Bien que le gouvernement puisse imposer des pénalités aux entreprises qui violent les obligations environnementales, des responsables au niveau national et local ont déclaré que la contribution de l’exploitation minière à l’économie guinéenne protégeait les entreprises contre les sanctions gouvernementales.

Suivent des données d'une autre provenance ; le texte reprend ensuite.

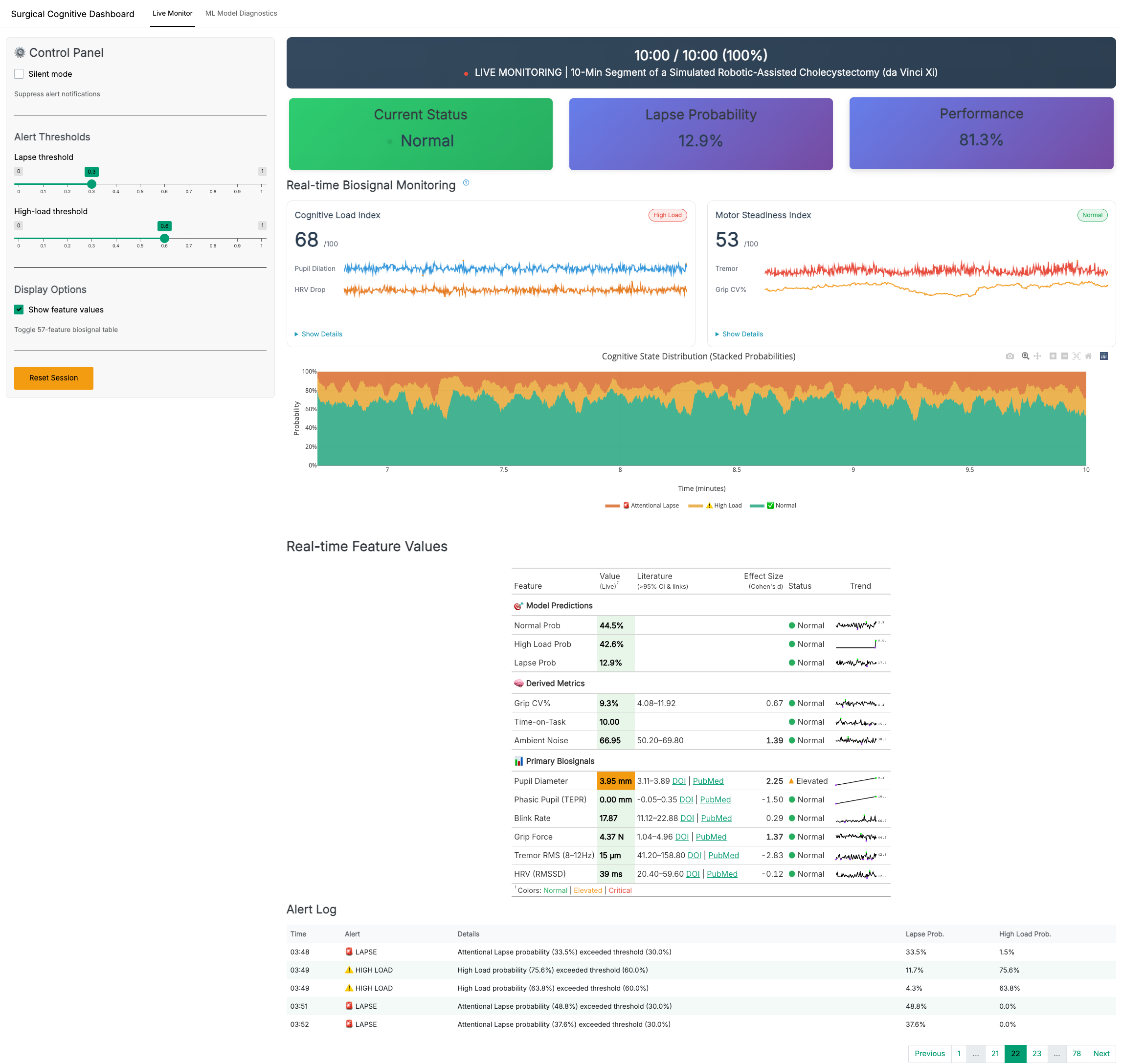Viewport: 1122px width, 1064px height.
Task: Click Lapse threshold slider handle
Action: [x=91, y=184]
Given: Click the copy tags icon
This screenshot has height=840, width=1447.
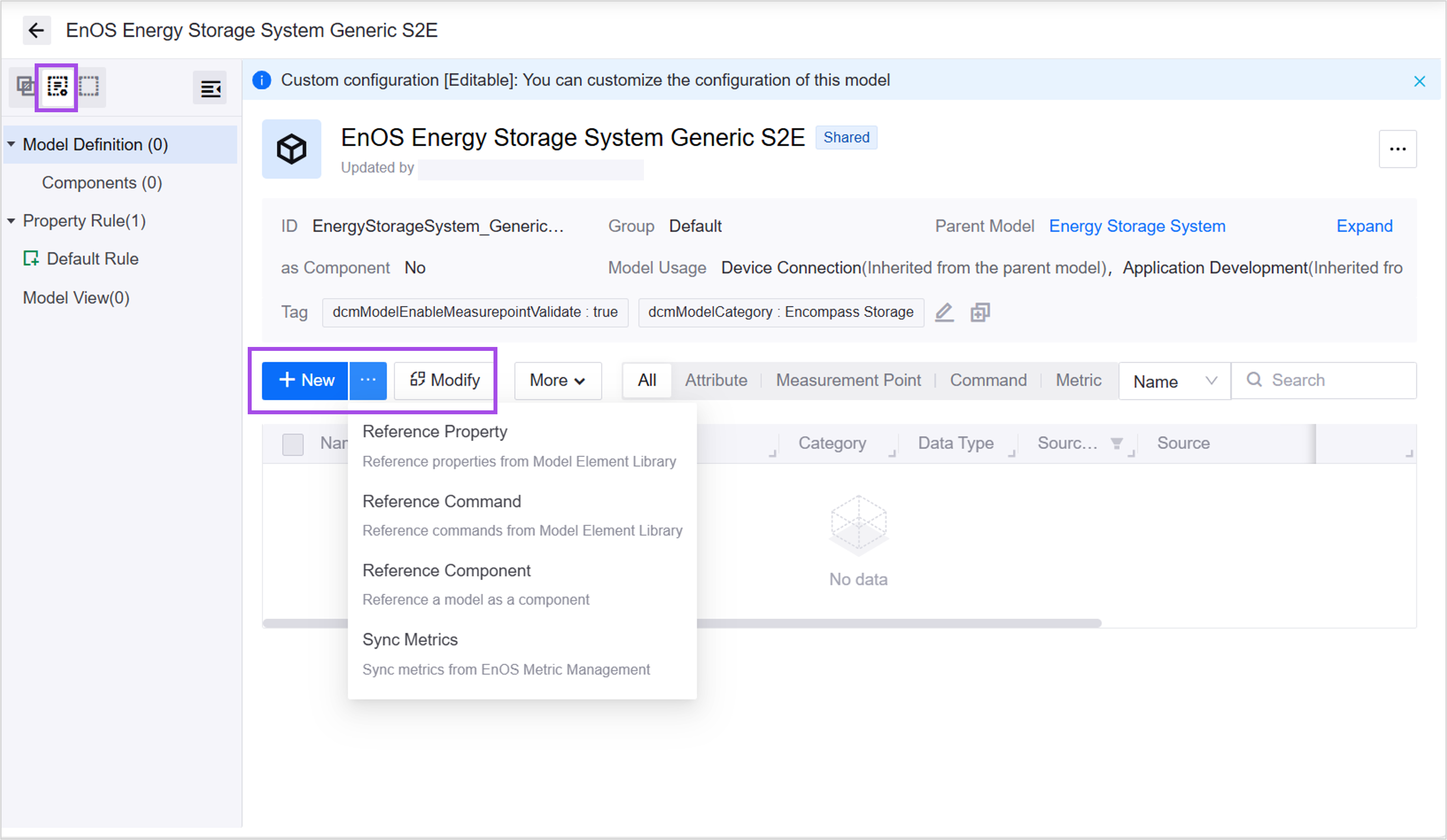Looking at the screenshot, I should (980, 312).
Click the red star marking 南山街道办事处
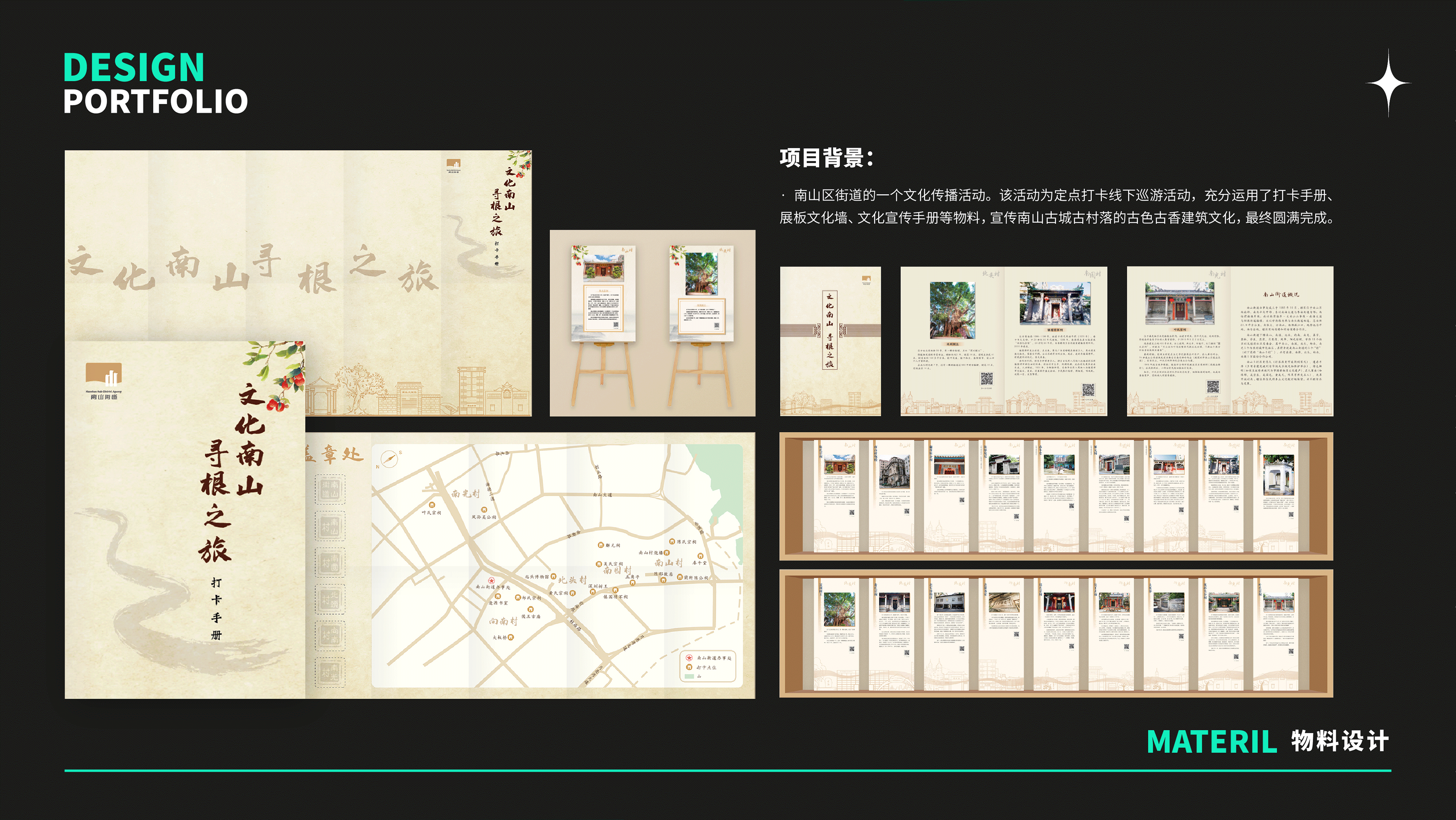The width and height of the screenshot is (1456, 820). (492, 581)
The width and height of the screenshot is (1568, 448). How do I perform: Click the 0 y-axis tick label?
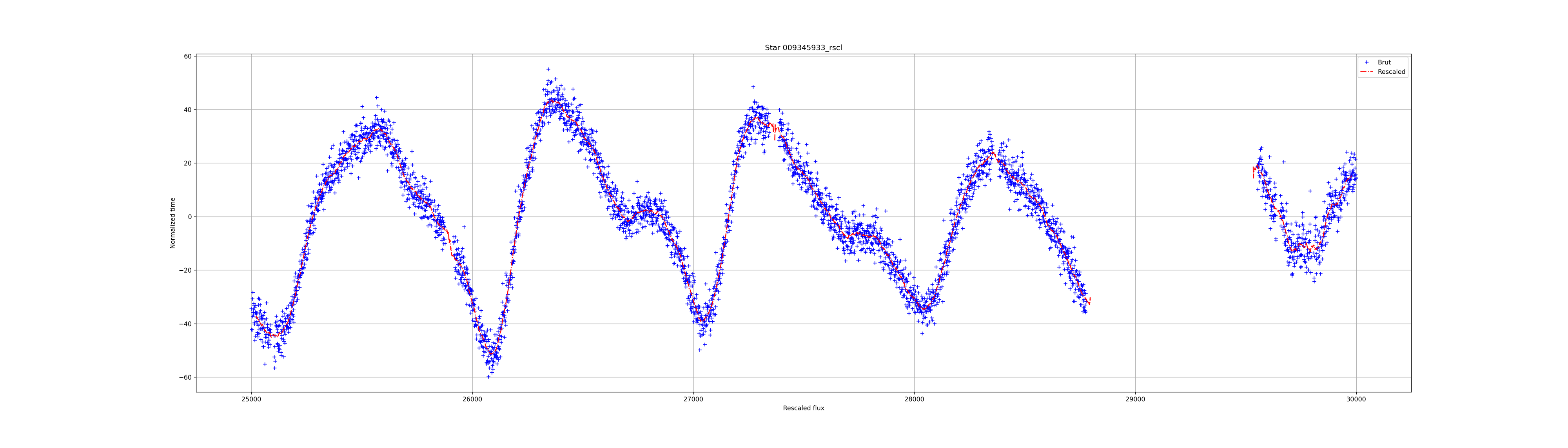pos(189,217)
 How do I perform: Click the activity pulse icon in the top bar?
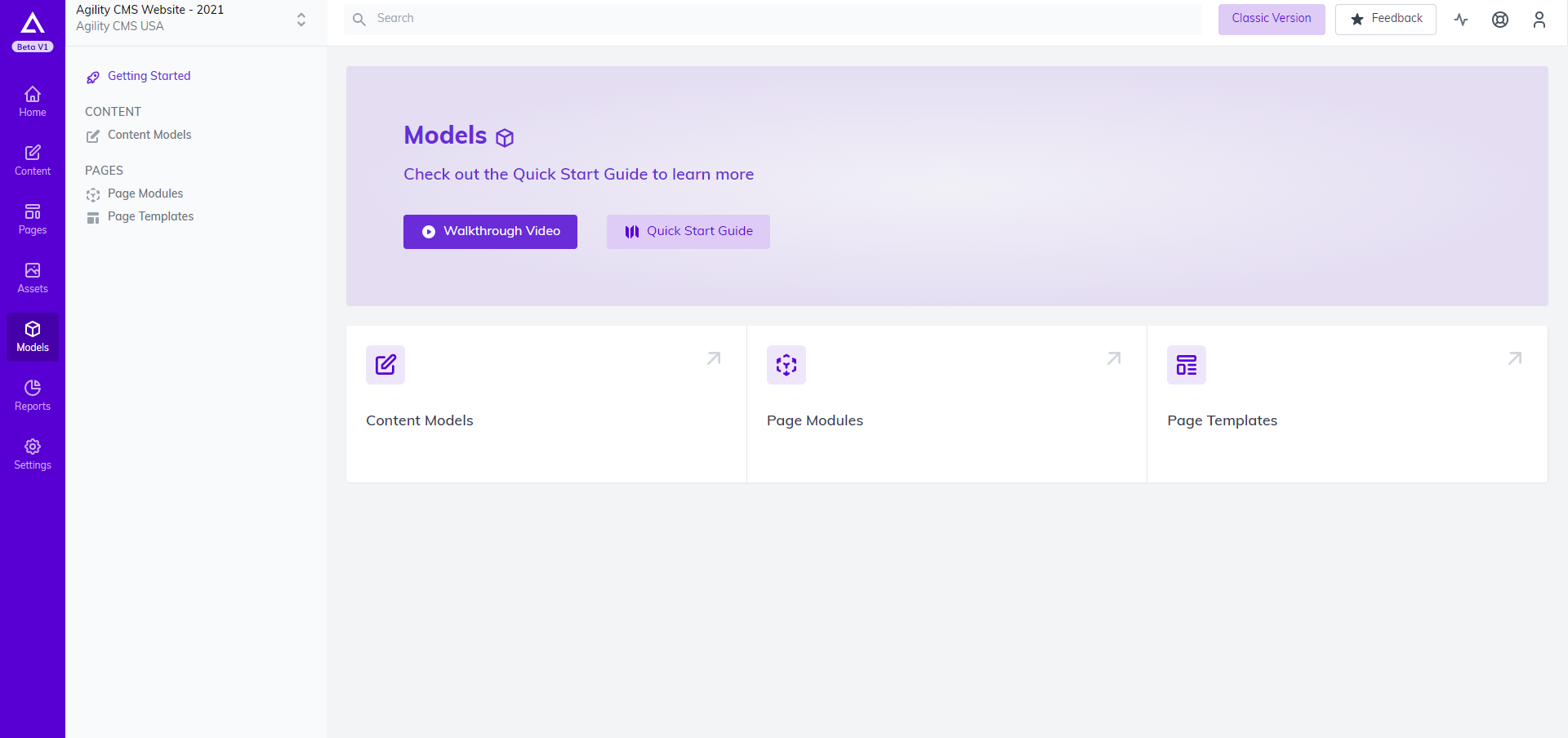point(1461,20)
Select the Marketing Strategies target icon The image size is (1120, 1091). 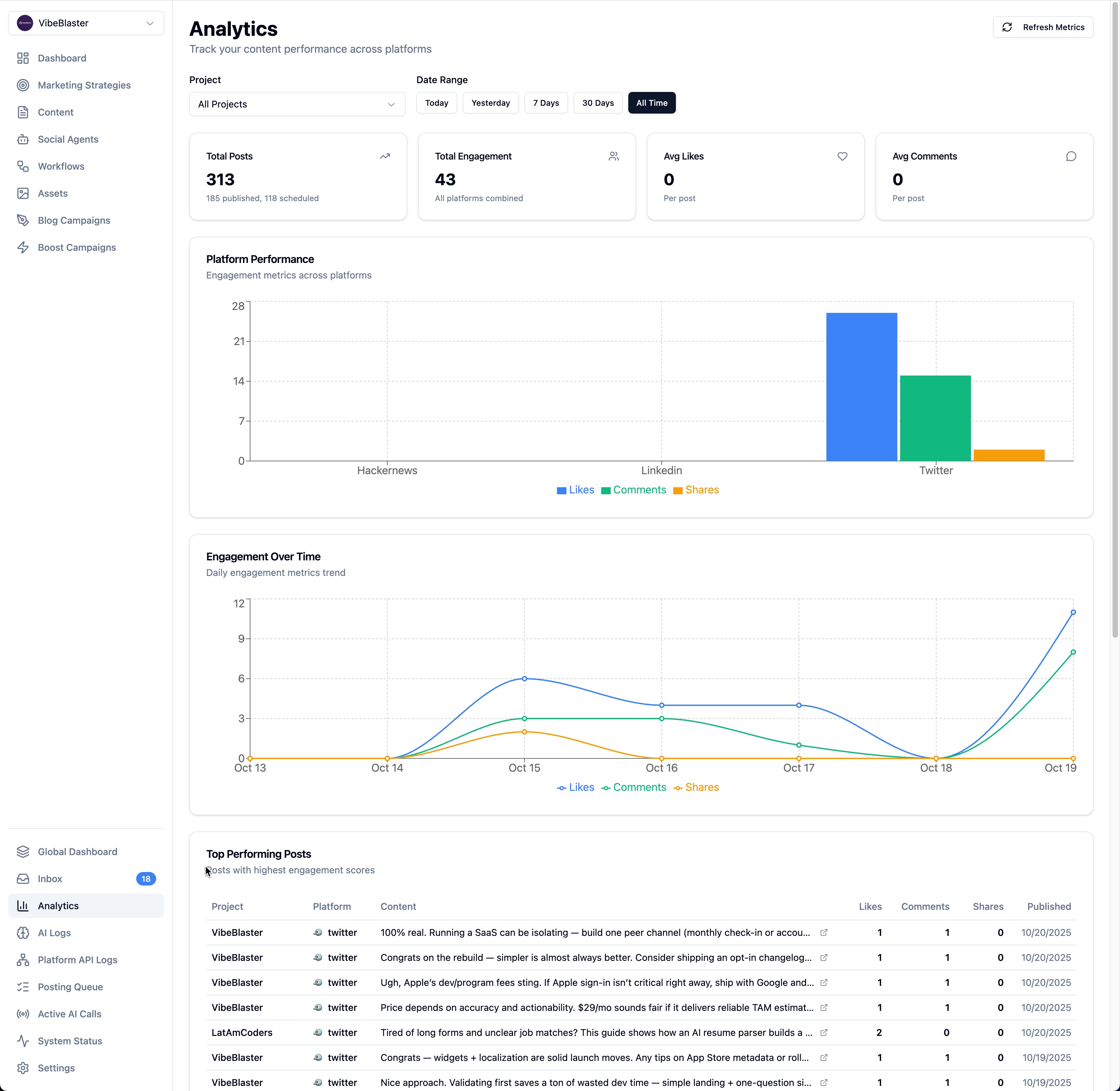pyautogui.click(x=23, y=85)
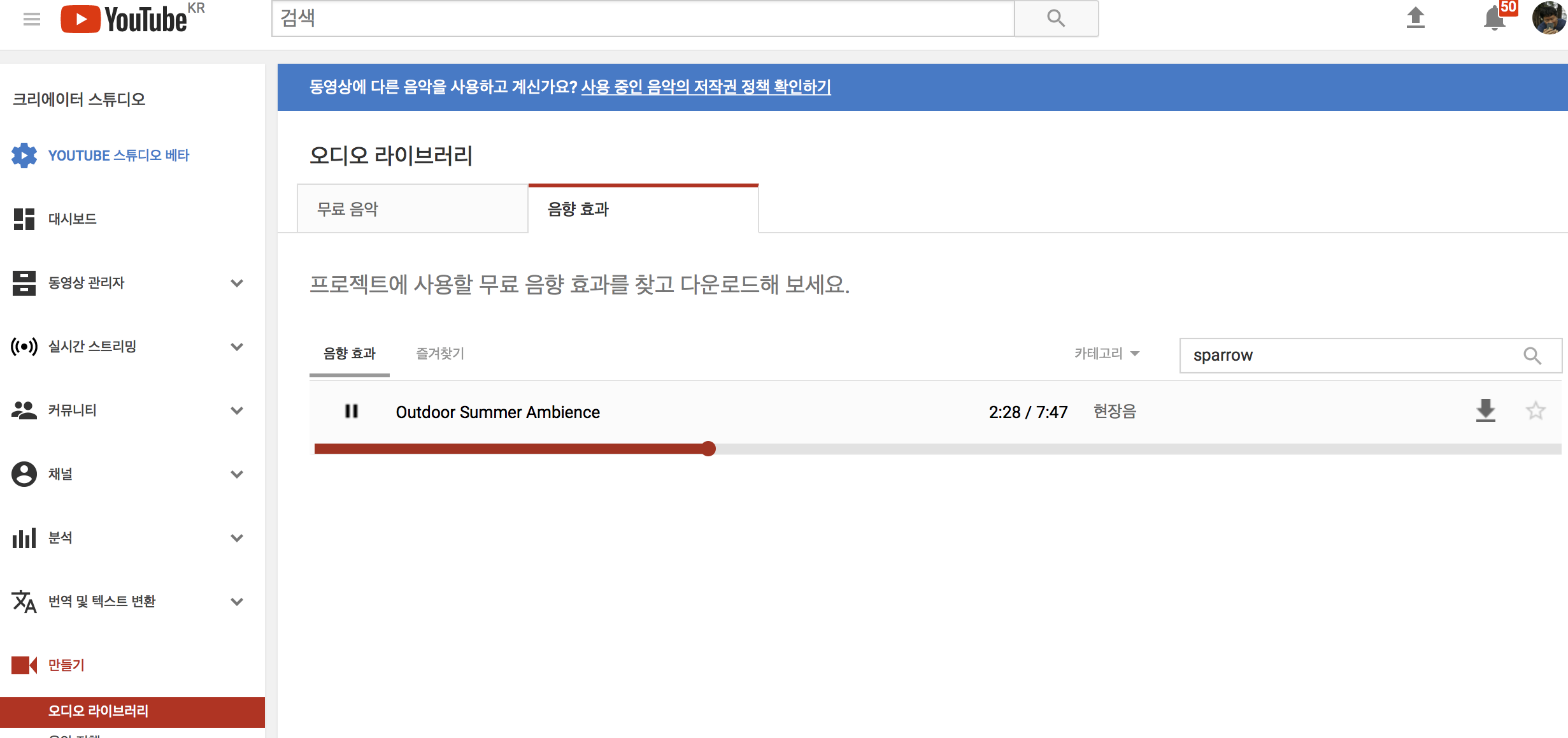Click the upload video arrow icon

[x=1415, y=18]
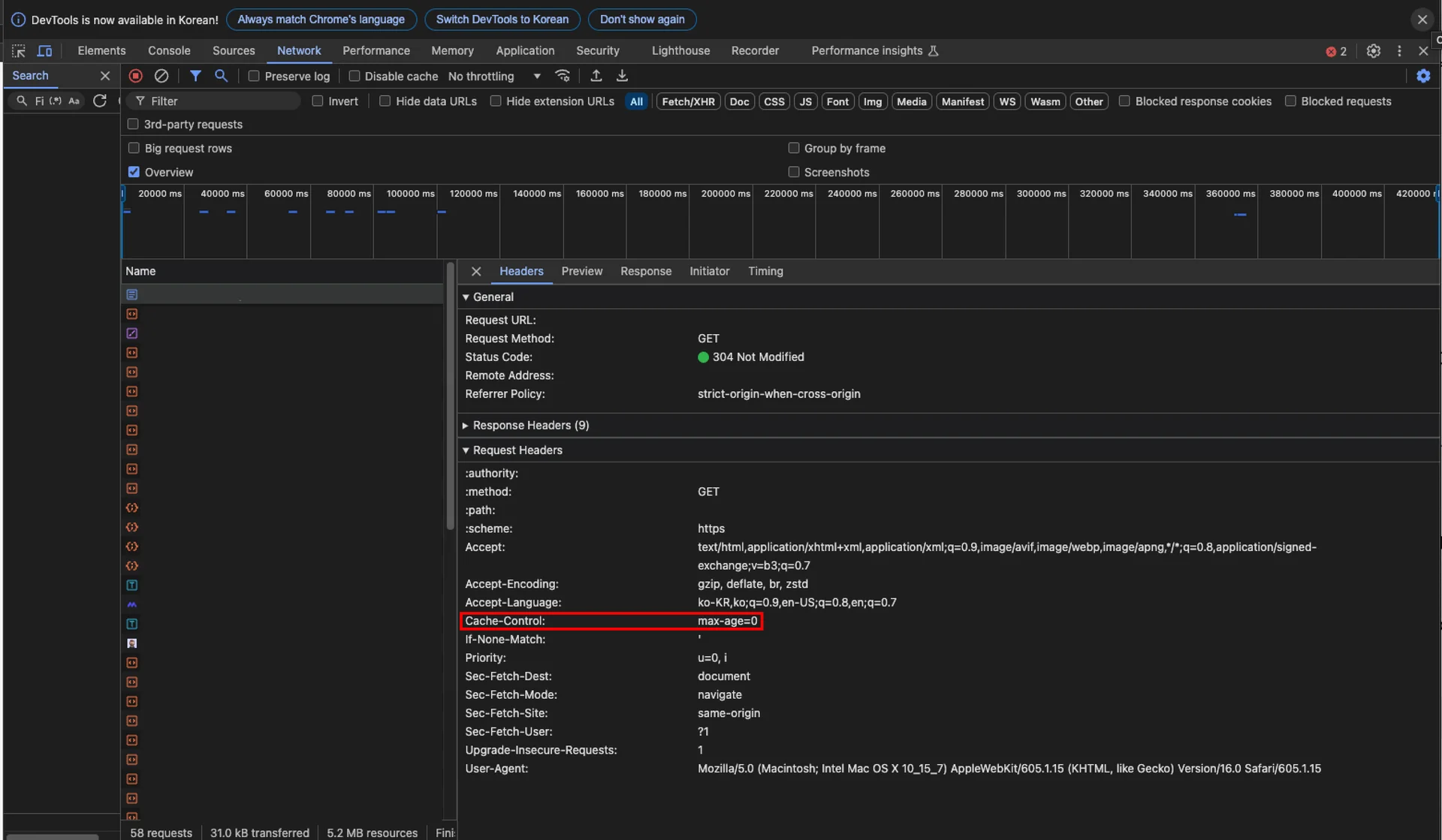Enable Preserve log checkbox
1442x840 pixels.
(254, 77)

Le manque de transparence de la part des sociétés minières et du gouvernement guinéen sur les impacts sociaux et environnementaux de l’exploitation minière aggrave encore l’absence d’une véritable supervision étatique. Les organisations de la société civile et même les responsables locaux ont souvent du mal à obtenir les exemplaires des études d’impact, des plans de gestion sociale environnementale, des rapports d’inspection, des audits et des données de suivi.
Ce qu’il faut faire
Le boom de la bauxite en Guinée étant appelé à se poursuivre, il est impératif que le gouvernement continue à renforcer ses capacités de supervision du secteur minier et à protéger les droits des communautés concernées. Le gouvernement devrait commencer par adopter une réglementation qui a trop tardé depuis l’arrivée du code minier de 2011 avec un système uniforme d’indemnisation et des normes pour les acquisitions foncières dans le secteur minier.
Pour permettre aux organisations de la société civile de compléter ce contrôle, le gouvernement devrait s’assurer que le secteur fonctionne avec plus de transparence, notamment en exigeant la publication des études d’impact environnemental et social (EIES).
Recommandations
- Pour le Gouvernement
Renforcer le processus d’approbation des nouveaux projets miniers : n’approuver que les projets d’industries extractives dont les entreprises ont évalué correctement les risques en matière de droits humains, ainsi que les risques sociaux et environnementaux, et démontré leur capacité à protéger les communautés des impacts négatifs liés au projet.
Le gouvernement devrait commencer par adopter une réglementation qui a trop tardé depuis l’arrivée du code minier de 2011 avec un système uniforme d’indemnisation et des normes pour les acquisitions foncières dans le secteur minier
Exiger que les communautés touchées aient accès à des conseils juridiques indépendants lorsque des études d’impact environnemental et social (EIES) sont menées par des entreprises et examinées par le gouvernement guinéen.
Veiller à ce que deux représentants de la société civile participent aux réunions de suivi pour déterminer si l’entreprise a rempli les conditions qui lui ont été imposées
- Aux compagnies minières
Améliorer le suivi interne des impacts sociaux et environnementaux : Veiller à ce que les équipes chargées des relations communautaires et le personnel de santé, sécurité et environnement soient dotés du personnel, des ressources et de la formation nécessaires pour faire un suivi efficace des impacts environnementaux, sociaux et en matière de droits humains de l’exploitation minière.
Améliorer la transparence : publier des études d’impact environnemental et social, des plans de gestion environnementale et sociale et des rapports périodiques de suivi de l’environnement.
Respecter les droits fonciers en milieu rural : Veiller à ce que, lorsque des terres sont acquises pour l’exploitation minière, les individus et communautés détenteurs de droits fonciers coutumiers soient indemnisés de manière équitable.
Surveiller et protéger l’accès à l’eau potable : suivre les meilleures pratiques internationales pour prévenir ou atténuer l’impact de l’exploitation minière sur l’accès à l’eau et suivre l’impact de l’exploitation minière sur les niveaux et la qualité de l’eau.